Exercise brief:
Reproduce every line of the records below verbatim, with no changes.

________________________

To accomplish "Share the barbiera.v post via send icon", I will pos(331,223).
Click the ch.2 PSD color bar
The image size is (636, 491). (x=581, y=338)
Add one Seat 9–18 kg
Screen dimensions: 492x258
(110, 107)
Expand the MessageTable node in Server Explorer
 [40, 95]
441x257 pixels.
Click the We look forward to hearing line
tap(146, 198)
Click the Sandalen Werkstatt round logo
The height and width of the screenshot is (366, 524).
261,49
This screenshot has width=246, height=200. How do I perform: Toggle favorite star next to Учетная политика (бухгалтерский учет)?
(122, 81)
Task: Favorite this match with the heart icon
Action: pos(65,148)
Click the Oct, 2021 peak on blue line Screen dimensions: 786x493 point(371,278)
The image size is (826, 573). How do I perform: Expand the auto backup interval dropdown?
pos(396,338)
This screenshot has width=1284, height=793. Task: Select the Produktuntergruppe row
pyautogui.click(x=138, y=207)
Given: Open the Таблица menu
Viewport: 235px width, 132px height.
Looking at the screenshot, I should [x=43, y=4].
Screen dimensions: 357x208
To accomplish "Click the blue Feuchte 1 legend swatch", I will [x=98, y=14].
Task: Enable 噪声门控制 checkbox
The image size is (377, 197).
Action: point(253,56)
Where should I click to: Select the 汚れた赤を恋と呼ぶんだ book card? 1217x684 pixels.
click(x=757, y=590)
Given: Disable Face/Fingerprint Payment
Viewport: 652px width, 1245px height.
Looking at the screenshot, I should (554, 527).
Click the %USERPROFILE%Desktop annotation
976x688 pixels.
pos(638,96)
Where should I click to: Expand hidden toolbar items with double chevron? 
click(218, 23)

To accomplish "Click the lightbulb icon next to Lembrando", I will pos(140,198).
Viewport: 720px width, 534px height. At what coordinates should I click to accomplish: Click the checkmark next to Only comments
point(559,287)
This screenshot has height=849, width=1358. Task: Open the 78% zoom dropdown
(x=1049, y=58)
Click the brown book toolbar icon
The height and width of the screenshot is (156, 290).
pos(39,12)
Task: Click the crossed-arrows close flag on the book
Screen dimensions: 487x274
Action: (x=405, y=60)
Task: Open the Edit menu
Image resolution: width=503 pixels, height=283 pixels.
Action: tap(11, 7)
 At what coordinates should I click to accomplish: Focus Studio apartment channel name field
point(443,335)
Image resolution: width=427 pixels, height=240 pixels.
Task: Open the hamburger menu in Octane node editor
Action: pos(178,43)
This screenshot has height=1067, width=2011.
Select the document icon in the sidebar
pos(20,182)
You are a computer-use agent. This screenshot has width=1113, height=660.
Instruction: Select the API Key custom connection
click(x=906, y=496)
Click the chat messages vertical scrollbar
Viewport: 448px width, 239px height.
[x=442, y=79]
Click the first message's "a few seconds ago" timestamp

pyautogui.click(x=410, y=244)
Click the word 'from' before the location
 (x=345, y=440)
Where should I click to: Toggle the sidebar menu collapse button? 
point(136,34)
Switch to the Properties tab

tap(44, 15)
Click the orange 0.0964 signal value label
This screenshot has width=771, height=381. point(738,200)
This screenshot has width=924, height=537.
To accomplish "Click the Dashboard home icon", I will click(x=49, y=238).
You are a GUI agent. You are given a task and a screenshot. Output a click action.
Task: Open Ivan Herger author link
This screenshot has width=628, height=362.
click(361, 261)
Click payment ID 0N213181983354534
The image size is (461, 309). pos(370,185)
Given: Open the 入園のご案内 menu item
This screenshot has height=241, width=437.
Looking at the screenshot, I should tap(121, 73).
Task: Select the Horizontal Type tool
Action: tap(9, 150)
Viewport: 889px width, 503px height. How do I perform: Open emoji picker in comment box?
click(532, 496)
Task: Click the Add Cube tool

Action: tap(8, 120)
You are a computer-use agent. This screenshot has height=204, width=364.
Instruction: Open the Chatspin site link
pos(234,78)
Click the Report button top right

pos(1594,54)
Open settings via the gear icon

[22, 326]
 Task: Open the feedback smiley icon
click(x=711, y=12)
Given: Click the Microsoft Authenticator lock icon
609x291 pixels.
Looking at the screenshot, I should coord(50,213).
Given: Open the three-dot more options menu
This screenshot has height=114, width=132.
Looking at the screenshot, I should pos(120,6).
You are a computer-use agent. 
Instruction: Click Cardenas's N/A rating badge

________________________

Solution to the problem:
To accomplish "Share the barbiera.v post via send icon", I will pos(331,223).
Click the ch.2 PSD color bar
The image size is (636, 491). (x=581, y=338)
Add one Seat 9–18 kg
Screen dimensions: 492x258
(110, 107)
Expand the MessageTable node in Server Explorer
 [40, 95]
441x257 pixels.
Click the We look forward to hearing line
tap(146, 198)
Click the Sandalen Werkstatt round logo
The height and width of the screenshot is (366, 524).
261,49
This screenshot has width=246, height=200. How do I perform: Toggle favorite star next to Учетная политика (бухгалтерский учет)?
(122, 81)
Task: Favorite this match with the heart icon
Action: pos(65,148)
Click the Oct, 2021 peak on blue line Screen dimensions: 786x493 point(371,278)
The image size is (826, 573). How do I perform: Expand the auto backup interval dropdown?
pos(396,338)
This screenshot has width=1284, height=793. Task: Select the Produktuntergruppe row
pyautogui.click(x=138, y=207)
Given: Open the Таблица menu
Viewport: 235px width, 132px height.
Looking at the screenshot, I should [x=43, y=4].
Screen dimensions: 357x208
To accomplish "Click the blue Feuchte 1 legend swatch", I will [x=98, y=14].
Task: Enable 噪声门控制 checkbox
The image size is (377, 197).
Action: point(253,56)
Where should I click to: Select the 汚れた赤を恋と呼ぶんだ book card? 1217x684 pixels.
click(x=757, y=590)
Given: Disable Face/Fingerprint Payment
Viewport: 652px width, 1245px height.
Looking at the screenshot, I should (554, 527).
Click the %USERPROFILE%Desktop annotation
976x688 pixels.
pos(638,96)
Where should I click to: Expand hidden toolbar items with double chevron? 
click(218, 23)

To accomplish "Click the lightbulb icon next to Lembrando", I will pos(140,198).
Viewport: 720px width, 534px height. At what coordinates should I click to accomplish: Click the checkmark next to Only comments
point(559,287)
This screenshot has height=849, width=1358. Task: Open the 78% zoom dropdown
(x=1049, y=58)
Click the brown book toolbar icon
The height and width of the screenshot is (156, 290).
pos(39,12)
Task: Click the crossed-arrows close flag on the book
Screen dimensions: 487x274
Action: (x=405, y=60)
Task: Open the Edit menu
Image resolution: width=503 pixels, height=283 pixels.
Action: tap(11, 7)
 At what coordinates should I click to accomplish: Focus Studio apartment channel name field
point(443,335)
Image resolution: width=427 pixels, height=240 pixels.
Task: Open the hamburger menu in Octane node editor
Action: pos(178,43)
This screenshot has height=1067, width=2011.
Select the document icon in the sidebar
pos(20,182)
You are a computer-use agent. This screenshot has width=1113, height=660.
Instruction: Select the API Key custom connection
click(x=906, y=496)
Click the chat messages vertical scrollbar
Viewport: 448px width, 239px height.
[x=442, y=79]
Click the first message's "a few seconds ago" timestamp

pyautogui.click(x=410, y=244)
Click the word 'from' before the location
 (x=345, y=440)
Where should I click to: Toggle the sidebar menu collapse button? 
point(136,34)
Switch to the Properties tab

tap(44, 15)
Click the orange 0.0964 signal value label
This screenshot has width=771, height=381. point(738,200)
This screenshot has width=924, height=537.
To accomplish "Click the Dashboard home icon", I will click(x=49, y=238).
You are a GUI agent. You are given a task and a screenshot. Output a click action.
Task: Open Ivan Herger author link
This screenshot has width=628, height=362.
click(361, 261)
Click payment ID 0N213181983354534
The image size is (461, 309). pos(370,185)
Given: Open the 入園のご案内 menu item
This screenshot has height=241, width=437.
Looking at the screenshot, I should tap(121, 73).
Task: Select the Horizontal Type tool
Action: tap(9, 150)
Viewport: 889px width, 503px height. How do I perform: Open emoji picker in comment box?
click(532, 496)
Task: Click the Add Cube tool

Action: tap(8, 120)
You are a computer-use agent. This screenshot has height=204, width=364.
Instruction: Open the Chatspin site link
pos(234,78)
Click the Report button top right

pos(1594,54)
Open settings via the gear icon

[22, 326]
 Task: Open the feedback smiley icon
click(x=711, y=12)
Given: Click the Microsoft Authenticator lock icon
609x291 pixels.
Looking at the screenshot, I should coord(50,213).
Given: Open the three-dot more options menu
This screenshot has height=114, width=132.
Looking at the screenshot, I should pos(120,6).
You are a computer-use agent. 
Instruction: Click Cardenas's N/A rating badge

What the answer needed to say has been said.